Doctors at Pacific Fertility Center recently told CBS 2 Kristine Johnson that they are now able to use technology to screen and select embryos that are free of genetic diseases.
“The goal is always the same: identify embryos that are unaffected, and are going to produce normal children and only transfer those back,” explained Dr. Rusty Herbert.
Now, in Britain, technology is about to take a huge leap, and create babies using the DNA from three different people in an effort to prevent mitochondrial disorders.
Mitochondria is the main power generator inside of human cells. If it is defective, mothers could pass on devastating diseases to their children.
A three-person biological baby involves two fertilized eggs.
An egg is taken from a woman with mitochondrial problem and a sperm is taken from the father. A second egg is taken from another woman with healthy mitochondria.
DNA from the donor egg is replaced with DNA from the first egg, which is then implanted in the first woman. The baby is born with less than 1 percent of the DNA from the donor mother.
Not everyone is thrilled about the new advance.
“People have characterized this as sliding down a slippery slope. This one actually throws us off a cliff,” said Marcy Darnovsky, a spokesperson for the Center For Genetics And Society.
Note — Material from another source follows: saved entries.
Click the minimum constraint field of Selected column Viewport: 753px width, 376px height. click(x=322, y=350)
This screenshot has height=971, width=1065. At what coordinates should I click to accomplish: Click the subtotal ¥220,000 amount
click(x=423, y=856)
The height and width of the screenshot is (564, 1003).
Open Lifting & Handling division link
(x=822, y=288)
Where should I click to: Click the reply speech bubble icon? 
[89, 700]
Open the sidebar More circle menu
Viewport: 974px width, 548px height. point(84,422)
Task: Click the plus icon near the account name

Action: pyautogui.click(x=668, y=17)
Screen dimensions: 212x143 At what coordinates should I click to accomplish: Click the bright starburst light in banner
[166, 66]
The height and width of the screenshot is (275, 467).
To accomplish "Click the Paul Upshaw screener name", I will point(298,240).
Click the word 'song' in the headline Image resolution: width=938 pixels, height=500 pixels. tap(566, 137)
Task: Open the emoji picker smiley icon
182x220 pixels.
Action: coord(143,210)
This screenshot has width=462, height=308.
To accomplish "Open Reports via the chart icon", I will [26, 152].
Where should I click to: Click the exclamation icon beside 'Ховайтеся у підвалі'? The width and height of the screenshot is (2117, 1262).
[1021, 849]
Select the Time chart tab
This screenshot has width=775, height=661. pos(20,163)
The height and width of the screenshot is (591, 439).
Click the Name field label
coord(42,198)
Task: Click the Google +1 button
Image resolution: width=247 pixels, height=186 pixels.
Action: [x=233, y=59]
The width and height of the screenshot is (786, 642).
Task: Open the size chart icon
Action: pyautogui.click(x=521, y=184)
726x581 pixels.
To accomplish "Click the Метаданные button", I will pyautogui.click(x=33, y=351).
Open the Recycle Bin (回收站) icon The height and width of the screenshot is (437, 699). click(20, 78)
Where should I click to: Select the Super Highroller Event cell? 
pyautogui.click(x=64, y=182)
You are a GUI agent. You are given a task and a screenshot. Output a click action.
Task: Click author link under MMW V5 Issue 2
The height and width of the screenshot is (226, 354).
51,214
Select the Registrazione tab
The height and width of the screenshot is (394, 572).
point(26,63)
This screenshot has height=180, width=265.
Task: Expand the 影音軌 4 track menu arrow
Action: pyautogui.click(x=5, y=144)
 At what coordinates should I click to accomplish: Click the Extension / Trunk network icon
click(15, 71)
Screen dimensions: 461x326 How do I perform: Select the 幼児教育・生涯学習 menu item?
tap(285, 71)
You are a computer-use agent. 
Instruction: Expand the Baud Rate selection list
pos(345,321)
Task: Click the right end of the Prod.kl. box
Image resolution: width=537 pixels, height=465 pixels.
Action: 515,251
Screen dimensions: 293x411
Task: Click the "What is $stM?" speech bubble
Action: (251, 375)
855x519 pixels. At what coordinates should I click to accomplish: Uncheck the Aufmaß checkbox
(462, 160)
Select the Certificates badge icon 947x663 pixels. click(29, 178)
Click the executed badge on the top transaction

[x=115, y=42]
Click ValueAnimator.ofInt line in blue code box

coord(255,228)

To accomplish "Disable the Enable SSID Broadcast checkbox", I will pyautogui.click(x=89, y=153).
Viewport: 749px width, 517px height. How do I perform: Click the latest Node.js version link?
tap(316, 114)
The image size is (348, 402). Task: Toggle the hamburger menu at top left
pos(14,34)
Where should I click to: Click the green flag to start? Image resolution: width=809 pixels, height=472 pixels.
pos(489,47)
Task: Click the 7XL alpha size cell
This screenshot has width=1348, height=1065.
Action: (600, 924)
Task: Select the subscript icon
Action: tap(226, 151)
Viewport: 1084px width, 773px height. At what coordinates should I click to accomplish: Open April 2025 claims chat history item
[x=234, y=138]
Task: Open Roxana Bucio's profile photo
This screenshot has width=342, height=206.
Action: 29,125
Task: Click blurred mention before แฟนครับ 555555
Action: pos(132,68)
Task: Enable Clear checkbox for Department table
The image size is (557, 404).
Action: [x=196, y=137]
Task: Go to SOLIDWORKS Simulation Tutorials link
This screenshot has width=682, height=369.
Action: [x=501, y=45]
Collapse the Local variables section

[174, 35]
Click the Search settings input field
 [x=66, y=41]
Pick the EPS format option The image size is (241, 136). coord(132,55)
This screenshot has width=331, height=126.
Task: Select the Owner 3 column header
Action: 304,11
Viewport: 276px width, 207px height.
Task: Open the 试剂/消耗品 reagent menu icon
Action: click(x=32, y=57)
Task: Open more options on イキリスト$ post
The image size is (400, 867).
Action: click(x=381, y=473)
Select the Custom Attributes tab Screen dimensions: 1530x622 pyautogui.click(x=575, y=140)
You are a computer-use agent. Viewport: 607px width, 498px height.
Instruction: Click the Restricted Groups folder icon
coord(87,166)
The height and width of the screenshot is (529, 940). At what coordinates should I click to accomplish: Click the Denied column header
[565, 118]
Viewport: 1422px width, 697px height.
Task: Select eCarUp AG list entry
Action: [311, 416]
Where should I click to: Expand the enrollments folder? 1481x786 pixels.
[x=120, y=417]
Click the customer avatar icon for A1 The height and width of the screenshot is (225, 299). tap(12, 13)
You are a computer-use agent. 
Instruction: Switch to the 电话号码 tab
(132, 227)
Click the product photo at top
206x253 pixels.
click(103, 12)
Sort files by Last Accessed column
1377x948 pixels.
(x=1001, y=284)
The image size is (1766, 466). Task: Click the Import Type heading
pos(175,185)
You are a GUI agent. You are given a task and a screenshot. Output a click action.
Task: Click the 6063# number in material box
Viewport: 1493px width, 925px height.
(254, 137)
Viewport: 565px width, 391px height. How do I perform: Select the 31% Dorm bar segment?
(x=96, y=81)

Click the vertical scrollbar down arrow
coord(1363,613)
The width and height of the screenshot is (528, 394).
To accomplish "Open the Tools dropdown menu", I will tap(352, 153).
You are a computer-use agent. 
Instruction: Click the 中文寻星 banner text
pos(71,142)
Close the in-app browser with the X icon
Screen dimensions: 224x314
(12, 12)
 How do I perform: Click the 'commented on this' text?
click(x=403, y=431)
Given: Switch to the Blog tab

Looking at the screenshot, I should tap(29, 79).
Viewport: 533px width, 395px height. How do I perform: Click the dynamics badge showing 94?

Darnovsky claims that the technology violates international treaties and opens the door to a new world of genetically enhanced “super babies.”
“We may find ourselves in that kind of world before we know it and I think most us don’t want to be there,” she said.
However, others say “regulate,” don’t deny.
“For a disease situation, for mitochondrial disease, this should be strongly explored,” Dr. Herbert said.
The technology has received support from the British public, according to published reports, but lawmakers have yet to make a decision on whether doctors can move forward.